- Born: 1967 (age 58–59)
- Education: Princeton University, Cornell University
- Occupations: Professor of History and American Studies, Yale University
- Notable work: The Chinatown Trunk Mystery: Murder, Miscegenation, and Other Dangerous Encounters in Turn-of-the-Century New York City

= Mary Ting Yi Lui =

American historian

Mary Ting Yi Lui (born 1967) is Professor of History and American Studies at Yale University and head of Yale's Timothy Dwight College. She is Yale's first tenured professor specializing in Asian American Studies and the first Asian American female to serve as head of a Yale residential college. A former director of undergraduate studies and director of graduate studies for Yale University's American Studies program, she is also affiliated with Yale's Ethnicity, Race, and Migration program and its Women, Gender, and Sexuality Studies program. Lui is the author of The Chinatown Trunk Mystery: Murder, Miscegenation, and Other Dangerous Encounters in Turn-of-the-Century New York City, a co-winner of the 2007 Best Book Prize for History from the Association for Asian American Studies.

==Background==

Lui received her undergraduate degree from Princeton University in 1989 with an A.B. from the Woodrow Wilson School of Public and International Affairs and a certificate in East Asian Studies.
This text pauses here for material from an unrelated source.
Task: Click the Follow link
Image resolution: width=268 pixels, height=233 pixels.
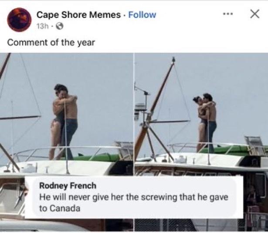Action: [x=142, y=15]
In 2000, she received her Ph.D. in history from Cornell University, studying under Asian American historian Gary Okihiro. Prior to arriving at Yale in 2000, Lui held appointments as a public historian at the Chicago History Museum, as the Charles Gaius Bolin Fellow at Williams College, and as a curator at the Museum of Chinese in America in New York City.

==Writings==

Mary Lui's first book The Chinatown Trunk Mystery: Murder, Miscegenation, and Other Dangerous Encounters in Turn-of-the-Century New York City examines the unsolved 1909 murder of Elsie Sigel to explore race, gender, and interracial sexual relations in the formation of New York City Chinatown, 1870–1920. Using a variety of English and Chinese-language sources such as census data, church records, reportage, and immigration files, Lui argues that coverage of the case magnified public hostility toward inter-racial relationships and further restricted Chinese mobility in New York City's Chinatown.

Lui is currently at work on a new book entitled Making Model Minorities: Asian Americans, Race, and Citizenship in Cold War America at Home and Abroad, which examines the history of Asian Americans and U.S. cultural diplomacy in Asia during the Cold War.